**Yazılı talep 1**
Seçilen bölüme göre protesto hakkı hangi metinde yer almaktadır?

**Seçilen bölüm**

######

Zafer inananlarındır ve zafer yakındır!
Bu işin sonu nereye varacaktı?
“Yok bu işin sağı solu, aklın yolu İmamoğlu” sloganları bakalım işe yarayacak mıydı? “Diplomaya el konulabilir. Mal varlığı dondurulabilir. Hatta içeri tıkılabilir. Ama bunların hiçbiri işe yaramayacaktır. Yasaların, uluslararası anlaşmaların bir hükmü kalmamıştır.” çıkışlarıyla sonuç alınacak mıydı?
“Tek adam, hem parti Genel Başkanı hem Cumhurbaşkanıdır. Onu eleştirmek ise Cumhurbaşkanına hakaret sayılmaktadır. Ülkenin yer altı, yer üstü zenginlikleri yandaşlara dağıtılmaktadır. İhaleler için aynı yöntem uygulanmaktadır… Protesto hakkı Anayasa’da vardır ama uygulamada yasaktır. CMUK vardır da kimse takmamaktadır. Bir başka hamleyle uydurma terör suçlaması kaldıraç yapılıp İBB’ye kayyum atanırsa şaşmayın. Üçüncü hamleyle CHP kurultayı ‘şaibeli’ olduğu gerekçesiyle iptal edilip, oraya da kayyum atanırsa şaşmayın. En güçlü adayı saf dışı bırakmak (eğer yapılacaksa) seçimlerin ‘hür ve adil’ olmayacağının kanıtıdır. Öyleyse Türkiye Cumhuriyeti artık tam da otoriter düzene geçmiş durumdadır…” feryatlarını duyan olacak mıydı?

######

**Gösterilen bilgiler**
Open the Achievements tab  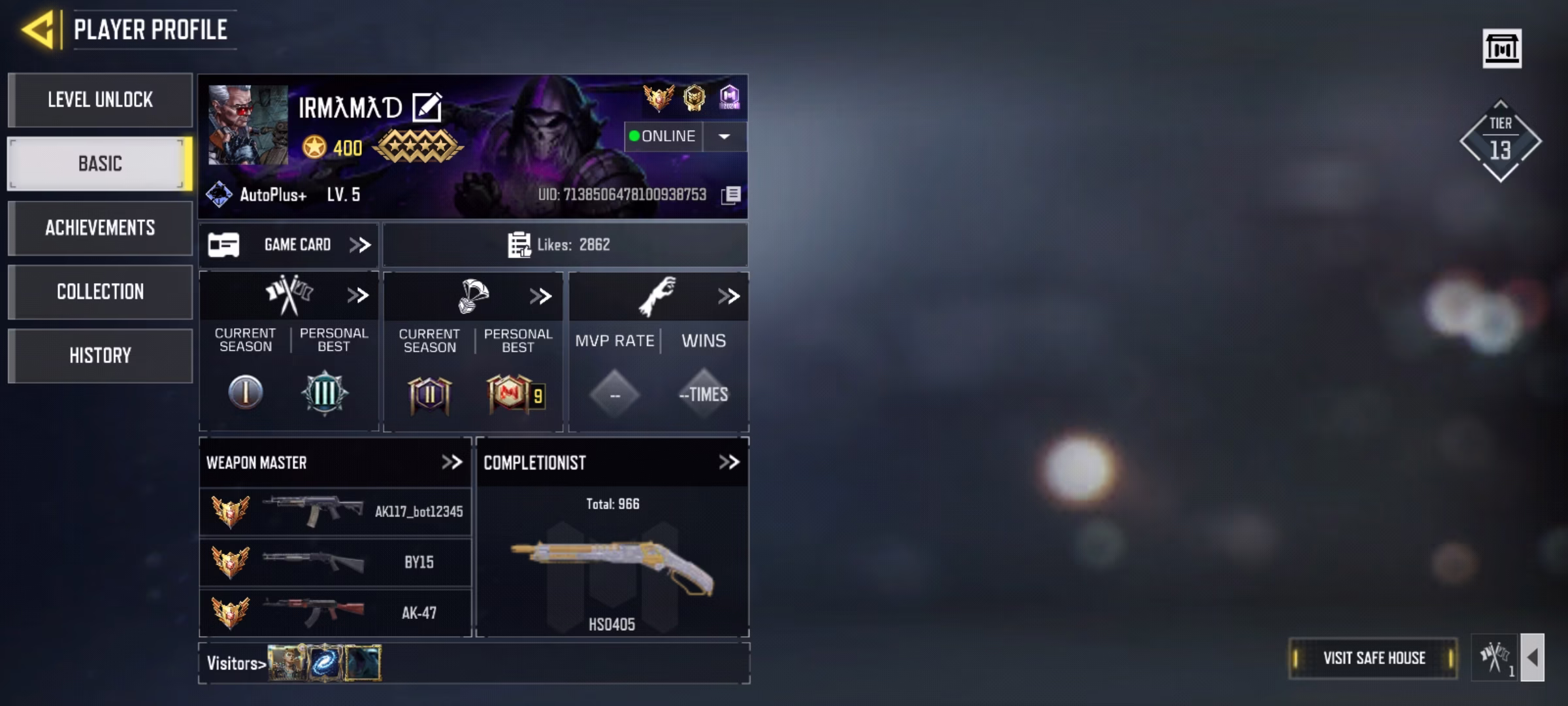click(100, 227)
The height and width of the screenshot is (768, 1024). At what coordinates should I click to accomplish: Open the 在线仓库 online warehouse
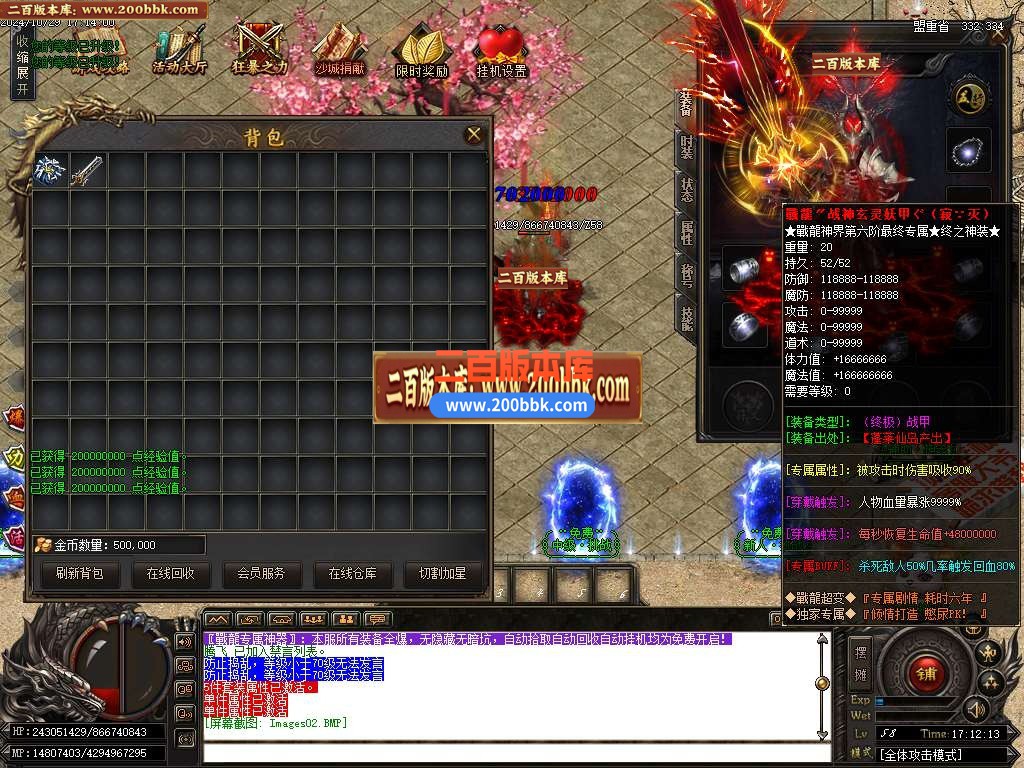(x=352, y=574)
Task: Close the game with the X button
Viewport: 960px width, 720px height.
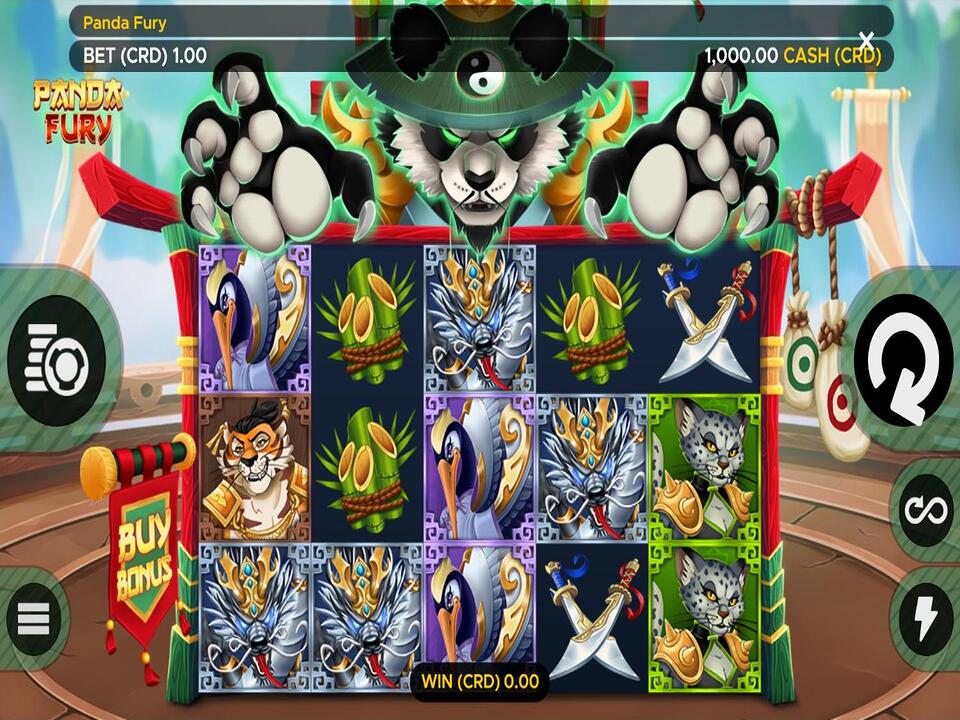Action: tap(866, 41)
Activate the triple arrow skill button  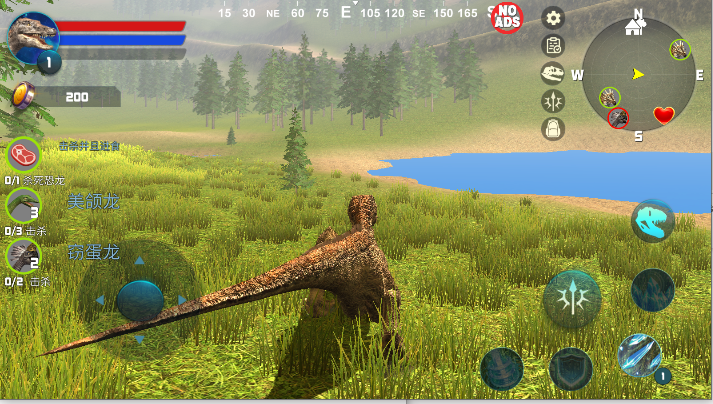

######

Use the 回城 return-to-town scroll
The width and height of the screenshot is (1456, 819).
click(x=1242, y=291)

######

**Yazılı talep 2**
Listede "screenshot" sözcüğünü içeren bütün satırları topla. Büyük ve küçük harf ayrımı dikkate alınmalıdır.

**Nihai sonuç 1**
Protesto hakkı Anayasa'da yer almaktadır.

**Nihai sonuç 2**
The height and width of the screenshot is (768, 1024). At what coordinates should I click to accomplish: Open the 在线仓库 online warehouse
The width and height of the screenshot is (1456, 819).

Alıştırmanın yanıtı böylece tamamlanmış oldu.